Impressed with my 18 volt Makita drill and driver. I have drilled hundreds of 1-1/4" holes with paddle bits on several repipes. My drill has been burning hot several times from this and keeps going. The driver has been used and abused as well and has not skipped a beat. 
When they dump I will replace with the same.


----------



## timrath (Sep 28, 2013)

I love my dewalt 18v impact drill/ driver I got all the attachments for it works like a dream and the 12v milwaukee cordless sawszall is great for tight spots. For anything serious I use power tools. Anybody ever try using a chopsaw for cutting PVC on a repipe


----------



## revenge (Jun 30, 2011)

I have both Bosch and Milwaukee Bosch is kicking Milwaukee's ass. All my 12v Bosch tools. Work better stronger and last longer


----------



## wyrickmech (Mar 16, 2013)

Just bought the 12 volt cordless hammer drill today faster than I expected.


----------



## wyrickmech (Mar 16, 2013)

That's a Milwaukee cordless hammer drill


----------



## Flyout95 (Apr 13, 2012)

wyrickmech said:


> Just bought the 12 volt cordless hammer drill today faster than I expected.

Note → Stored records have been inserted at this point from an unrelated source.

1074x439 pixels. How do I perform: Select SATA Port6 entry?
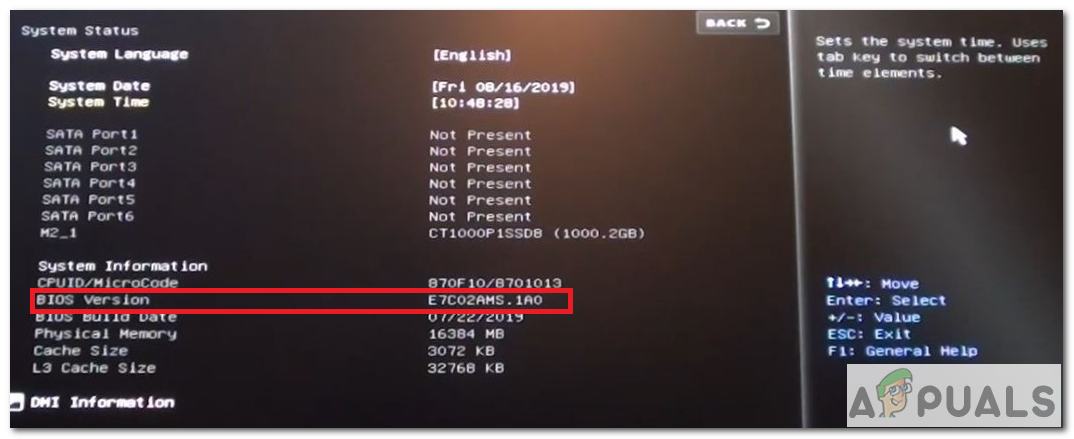click(88, 216)
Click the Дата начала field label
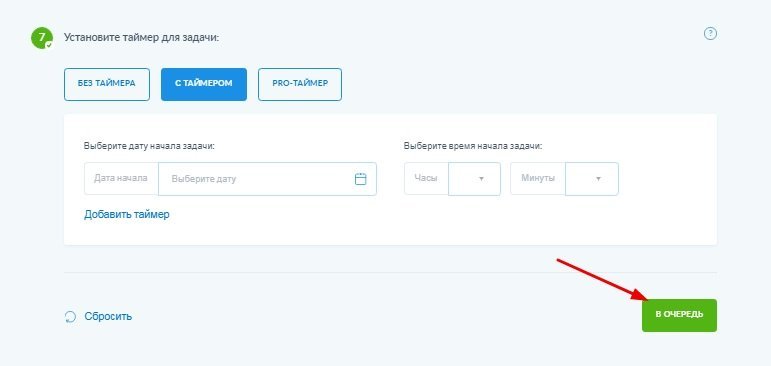Image resolution: width=771 pixels, height=366 pixels. (121, 179)

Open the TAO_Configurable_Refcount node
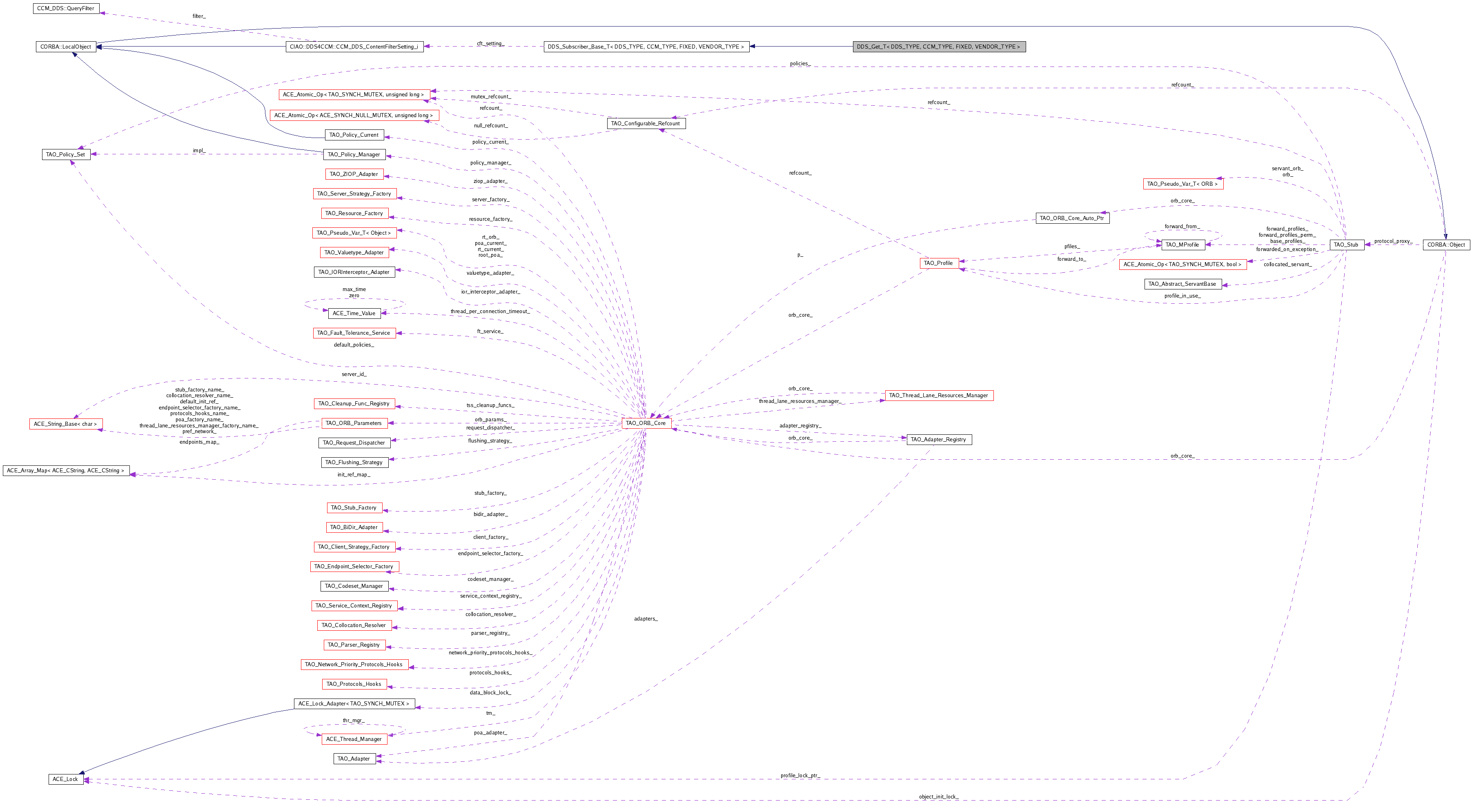[x=646, y=123]
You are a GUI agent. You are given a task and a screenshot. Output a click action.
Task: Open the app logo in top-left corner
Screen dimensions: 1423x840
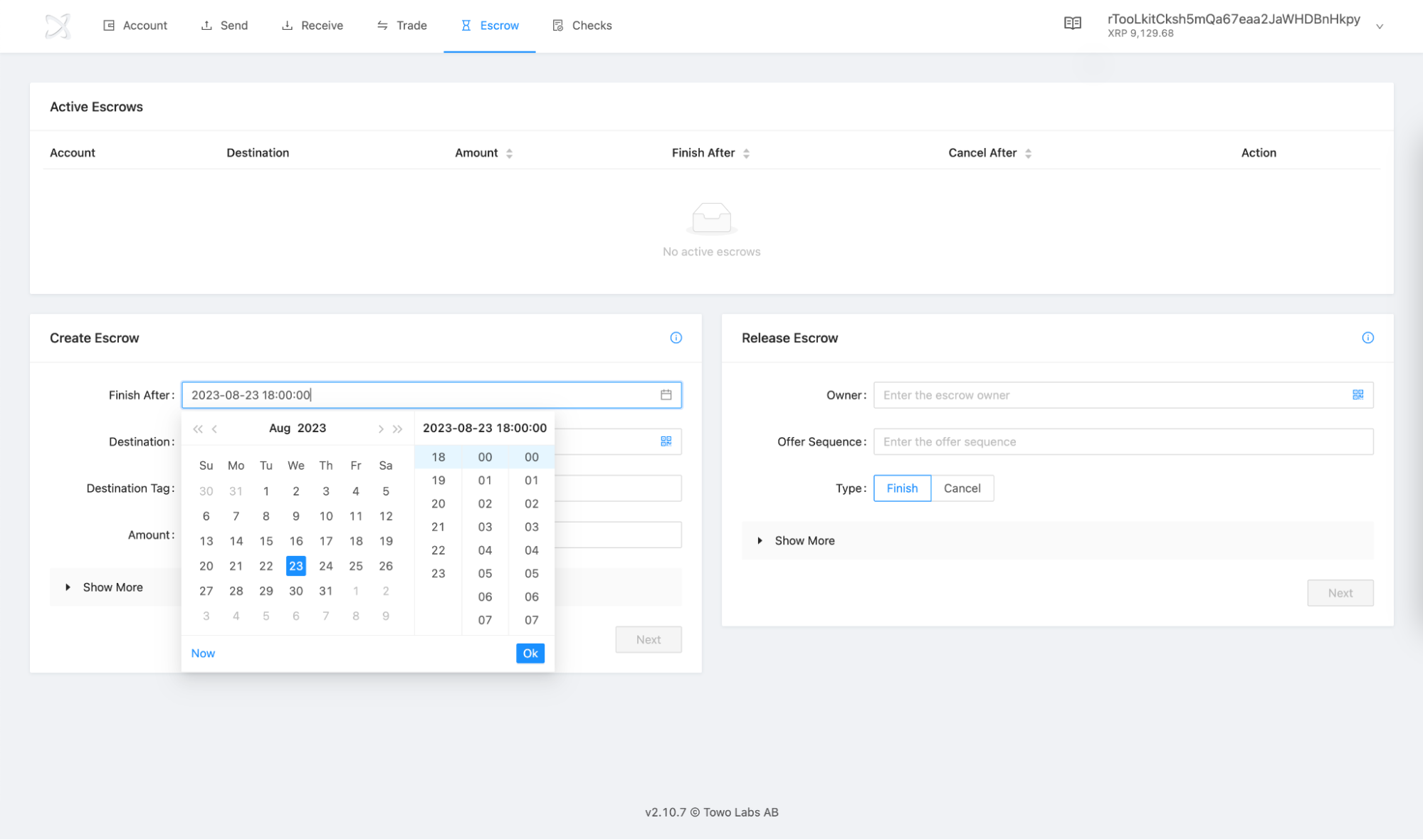point(58,26)
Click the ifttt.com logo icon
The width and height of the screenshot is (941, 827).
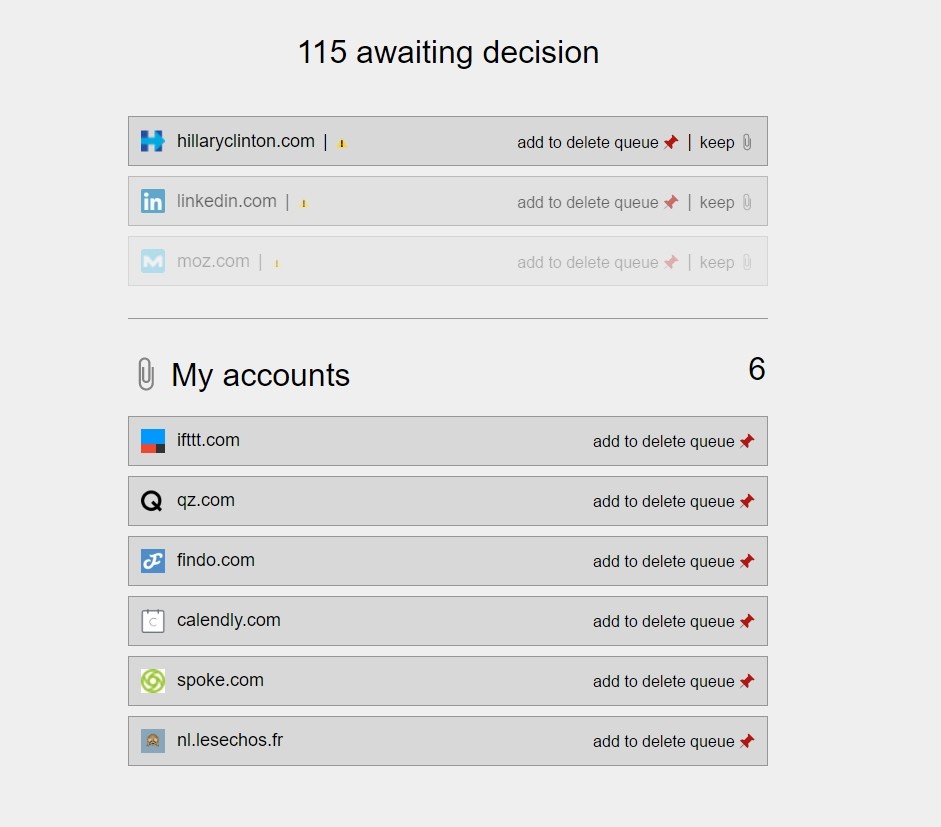[152, 441]
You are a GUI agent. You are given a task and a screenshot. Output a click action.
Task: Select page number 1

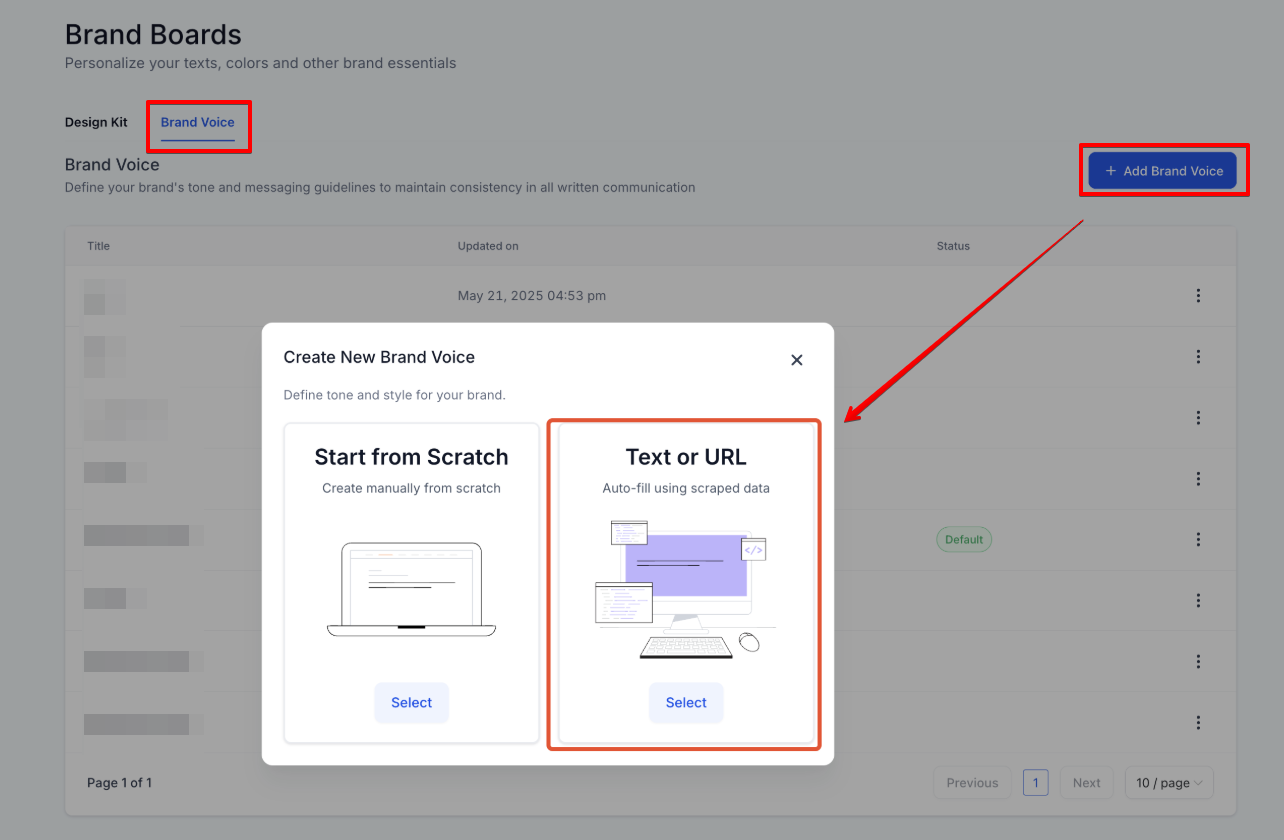tap(1036, 783)
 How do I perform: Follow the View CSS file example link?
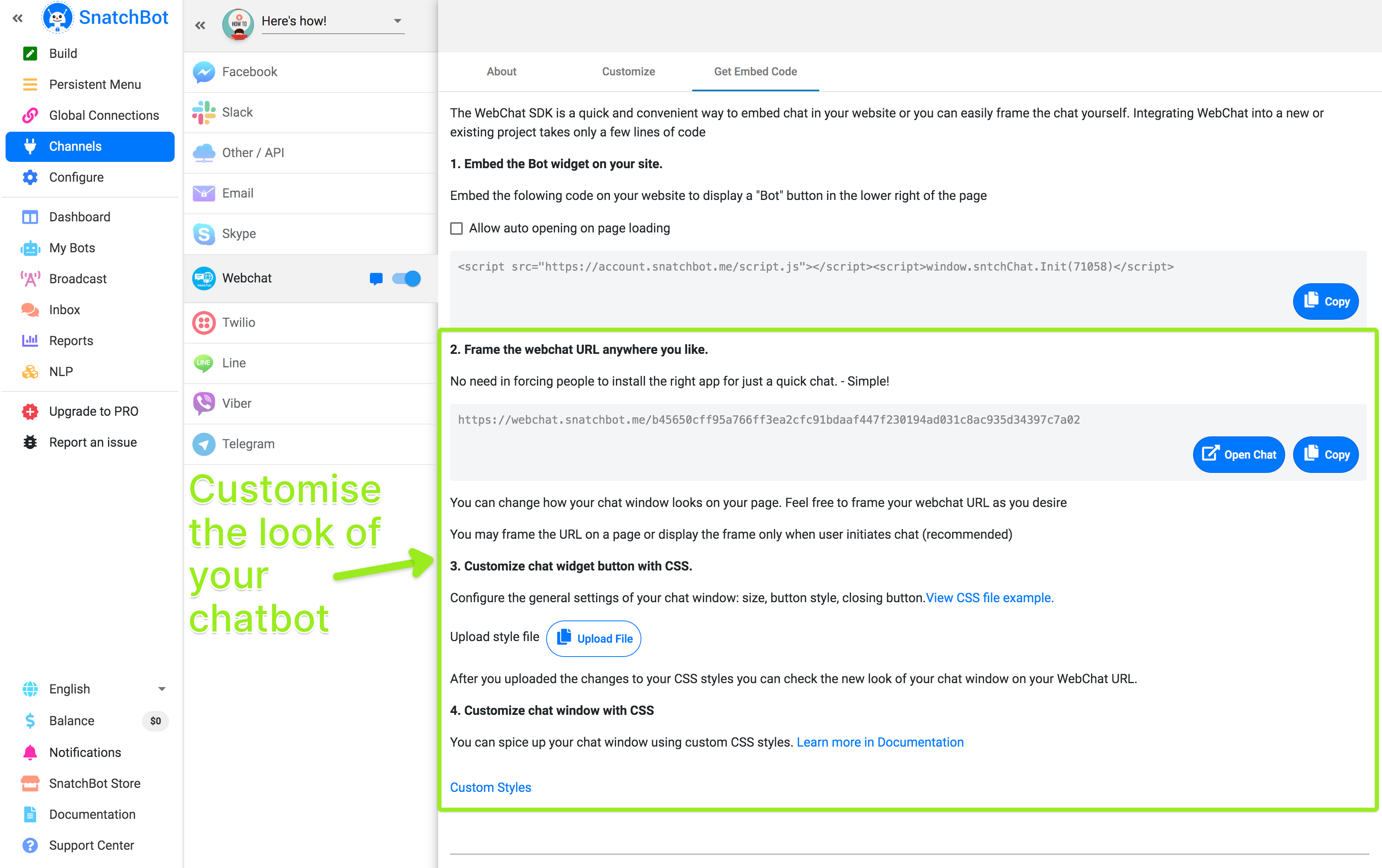click(989, 598)
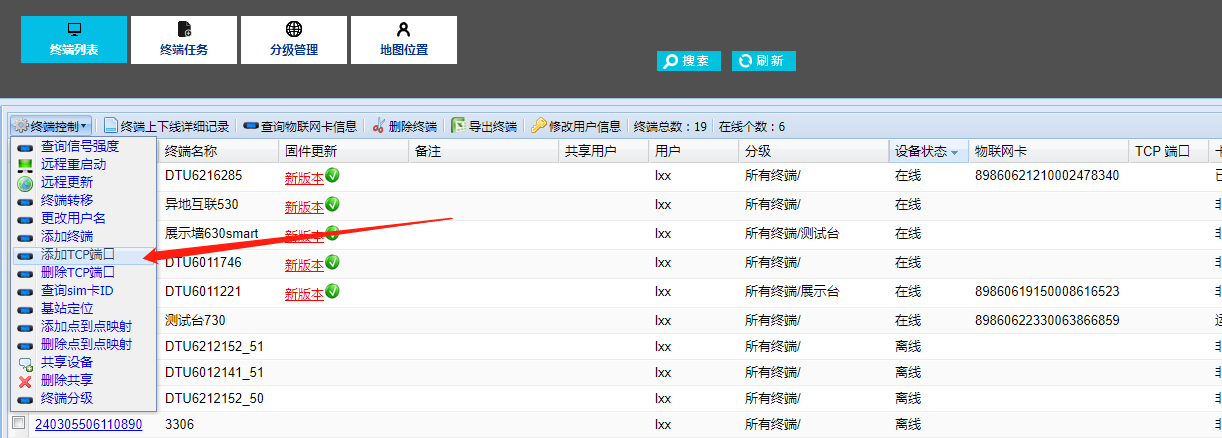Expand the 终端控制 dropdown button
Image resolution: width=1222 pixels, height=438 pixels.
point(51,126)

I haven't had any major issues with my Milwaukee tools.


----------



## wyrickmech (Mar 16, 2013)

Flyout95 said:


> I haven't had any major issues with my Milwaukee tools.


i haven't except the hacksaw the barring got wet and now is loud and ruff also the switch is going bad


----------



## triadplumber (Jul 14, 2012)

i have the exact collection except for the bandsaw. the new brushless drills are amazing. i wish they would soon release a brushless hackzall.


----------



## tims007 (Aug 31, 2013)

i love my 12v hackzall and impact driver ....


----------